[Resource Topic] 2021/883: Oblivious Key-Value Stores and Amplification for Private Set Intersection

Welcome to the resource topic for 2021/883

Title:
Oblivious Key-Value Stores and Amplification for Private Set Intersection

Authors: Gayathri Garimella, Benny Pinkas, Mike Rosulek, Ni Trieu, Avishay Yanai

Abstract:

Many recent private set intersection (PSI) protocols encode input sets as polynomials. We consider the more general notion of an oblivious key-value store (OKVS), which is a data structure that compactly represents a desired mapping k_i \mapsto v_i. When the v_i values are random, the OKVS data structure hides the k_i values that were used to generate it.
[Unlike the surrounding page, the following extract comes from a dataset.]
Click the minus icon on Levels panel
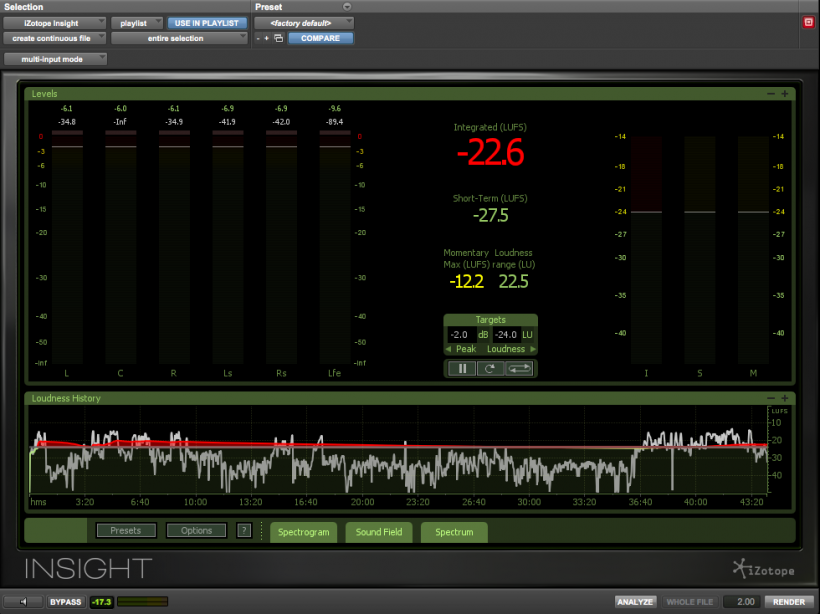This screenshot has height=614, width=820. [771, 94]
The simplest (and size-optimal) OKVS is a polynomial p that is chosen using interpolation such that p(k_i)=v_i. We initiate the formal study of oblivious key-value stores, and show new constructions resulting in the fastest OKVS to date. Similarly to cuckoo hashing, current analysis techniques are insufficient for finding {\em concrete} parameters to guarantee a small failure probability for our OKVS constructions. Moreover, it would cost too much to run experiments to validate a small upper bound on the failure probability. We therefore show novel techniques to amplify an OKVS construction which has a failure probability p, to an OKVS with a similar overhead and failure probability p^c. Setting p to be moderately small enables to validate it by running a relatively small number of O(1/p) experiments. This validates a p^c failure probability for the amplified OKVS. Finally, we describe how OKVS can significantly improve the state of the art of essentially all variants of PSI. This leads to the fastest two-party PSI protocols to date, for both the semi-honest and the malicious settings. Specifically, in networks with moderate bandwidth (e.g., 30 - 300 Mbps) our malicious two-party PSI protocol has 40% less communication and is 20-40% faster than the previous state of the art protocol, even though the latter only has heuristic confidence.